▶ ÉNONCÉ 1:
Les affirmations suivantes concordent-elles avec la critique de A Rainy Day in New York ? Pour chacune, répondez par oui ou par non, puis citez mot pour mot les termes décisifs de la critique.
(a) Le personnage principal s'appelle Gatsby Welles.
(b) Les acteurs jouent leurs rôles avec retenue.
(c) Le brun ténébreux boit du whisky dans les bars new-yorkais.

▶ TEXTE RETENU:
A Rainy Day in New York, c'est un film qui parle du cinéma, qui se regarde parler du cinéma, qui est conscient que c'est du vu et revu, alors il exagère ce trait au maximum, comme pour se moquer de lui-même. C'est du Woody Allen, quoi. Tout est exagéré, depuis les hoquets ridicules de Elle Fanning jusqu'à la révélation complètement loufoque de la mère, en passant par la figure du brun ténébreux qui boit du martini et joue du "cocktail piano" pour lui-même dans les bars new yorkais.
C'est presque du théâtre. De la poésie et du cinéma en même temps. On sait ce qu'il va se passer et les acteurs sur-jouent leurs rôles, mais au moment où ça se passe, ça fait un bien fou, une catharsis inhabituelle pour une comédie romantique. On notera d'ailleurs le nom du personnage principal : Gatsby Welles. Comment ne pas l'associer à Gatsby Le Magnifique et Orson Welles ?

▶ DONNÉES FOURNIES:

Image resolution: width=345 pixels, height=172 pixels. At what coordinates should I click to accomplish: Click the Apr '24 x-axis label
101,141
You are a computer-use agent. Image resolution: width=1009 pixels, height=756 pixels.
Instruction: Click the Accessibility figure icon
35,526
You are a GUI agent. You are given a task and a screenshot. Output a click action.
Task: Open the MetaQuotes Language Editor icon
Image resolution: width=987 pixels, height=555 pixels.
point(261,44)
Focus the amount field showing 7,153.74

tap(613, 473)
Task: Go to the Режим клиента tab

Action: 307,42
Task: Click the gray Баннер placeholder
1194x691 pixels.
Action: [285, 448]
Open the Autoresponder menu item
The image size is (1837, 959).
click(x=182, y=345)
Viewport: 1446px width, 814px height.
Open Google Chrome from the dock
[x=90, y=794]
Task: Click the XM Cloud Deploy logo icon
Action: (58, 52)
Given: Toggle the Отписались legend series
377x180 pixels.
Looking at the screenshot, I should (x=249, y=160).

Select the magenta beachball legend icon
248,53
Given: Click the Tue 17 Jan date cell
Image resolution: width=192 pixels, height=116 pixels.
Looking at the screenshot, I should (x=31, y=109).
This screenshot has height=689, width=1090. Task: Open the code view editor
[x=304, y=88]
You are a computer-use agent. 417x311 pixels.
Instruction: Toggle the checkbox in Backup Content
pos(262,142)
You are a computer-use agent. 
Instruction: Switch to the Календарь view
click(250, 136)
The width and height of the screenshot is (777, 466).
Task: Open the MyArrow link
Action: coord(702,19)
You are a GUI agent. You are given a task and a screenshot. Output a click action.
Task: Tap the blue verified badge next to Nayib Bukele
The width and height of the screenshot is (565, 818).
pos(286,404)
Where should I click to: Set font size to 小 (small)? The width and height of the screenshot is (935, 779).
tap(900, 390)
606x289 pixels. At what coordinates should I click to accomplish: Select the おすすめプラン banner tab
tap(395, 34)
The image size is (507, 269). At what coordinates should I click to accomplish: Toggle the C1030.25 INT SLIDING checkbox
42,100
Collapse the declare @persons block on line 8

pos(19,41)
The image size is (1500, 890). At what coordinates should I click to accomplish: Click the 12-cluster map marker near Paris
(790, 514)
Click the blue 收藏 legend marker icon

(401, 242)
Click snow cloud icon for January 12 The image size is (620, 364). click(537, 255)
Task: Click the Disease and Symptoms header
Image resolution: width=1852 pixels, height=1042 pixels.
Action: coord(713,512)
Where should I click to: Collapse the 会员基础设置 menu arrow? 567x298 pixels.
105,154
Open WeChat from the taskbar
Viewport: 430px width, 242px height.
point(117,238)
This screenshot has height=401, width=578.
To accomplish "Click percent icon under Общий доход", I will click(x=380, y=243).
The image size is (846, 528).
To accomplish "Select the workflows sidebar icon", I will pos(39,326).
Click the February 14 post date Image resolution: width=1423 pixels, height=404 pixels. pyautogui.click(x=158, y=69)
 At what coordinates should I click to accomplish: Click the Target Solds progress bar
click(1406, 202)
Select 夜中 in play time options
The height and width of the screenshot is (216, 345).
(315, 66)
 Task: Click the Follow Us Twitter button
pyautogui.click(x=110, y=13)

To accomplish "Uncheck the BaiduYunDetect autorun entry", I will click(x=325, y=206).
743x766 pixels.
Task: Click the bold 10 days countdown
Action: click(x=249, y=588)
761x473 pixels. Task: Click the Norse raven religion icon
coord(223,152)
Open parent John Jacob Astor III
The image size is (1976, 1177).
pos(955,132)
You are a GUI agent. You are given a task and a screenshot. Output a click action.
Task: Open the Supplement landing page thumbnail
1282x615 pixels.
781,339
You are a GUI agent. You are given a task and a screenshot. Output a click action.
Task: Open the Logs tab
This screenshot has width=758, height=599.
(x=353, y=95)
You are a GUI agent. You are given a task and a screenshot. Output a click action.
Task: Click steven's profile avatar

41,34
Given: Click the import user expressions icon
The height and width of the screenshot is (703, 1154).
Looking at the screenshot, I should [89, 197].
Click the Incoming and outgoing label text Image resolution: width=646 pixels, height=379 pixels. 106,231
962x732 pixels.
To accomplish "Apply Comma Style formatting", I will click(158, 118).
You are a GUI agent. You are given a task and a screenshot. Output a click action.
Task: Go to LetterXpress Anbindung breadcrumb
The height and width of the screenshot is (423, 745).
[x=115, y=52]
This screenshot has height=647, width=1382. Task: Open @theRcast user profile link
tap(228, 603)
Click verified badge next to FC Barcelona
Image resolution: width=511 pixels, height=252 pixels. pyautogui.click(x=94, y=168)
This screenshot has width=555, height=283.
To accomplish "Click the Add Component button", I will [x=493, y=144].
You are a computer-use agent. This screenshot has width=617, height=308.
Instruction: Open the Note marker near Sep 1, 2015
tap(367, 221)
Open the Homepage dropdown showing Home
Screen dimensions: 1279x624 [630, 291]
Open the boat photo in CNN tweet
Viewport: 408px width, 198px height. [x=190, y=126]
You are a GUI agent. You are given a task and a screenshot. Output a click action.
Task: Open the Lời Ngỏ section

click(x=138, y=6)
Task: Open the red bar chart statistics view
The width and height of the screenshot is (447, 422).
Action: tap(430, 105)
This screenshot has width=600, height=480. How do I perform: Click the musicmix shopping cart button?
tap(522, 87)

▶ ÉNONCÉ 2: Pouvez-vous extraire des lignes de données ci-dessus, sans rien changer, le passage qui va de la ligne contenant "The image size is (846, 528)." jusqu'à la ligne contenant "Click the February", celle-ci comprise ?

▶ CORRIGÉ 1:
(a) Oui : « On notera d'ailleurs le nom du personnage principal : Gatsby Welles. »
(b) Non : « les acteurs sur-jouent leurs rôles ».
(c) Non : « la figure du brun ténébreux qui boit du martini ».

▶ CORRIGÉ 2:
The image size is (846, 528).
To accomplish "Select the workflows sidebar icon", I will pos(39,326).
Click the February 14 post date Image resolution: width=1423 pixels, height=404 pixels. pyautogui.click(x=158, y=69)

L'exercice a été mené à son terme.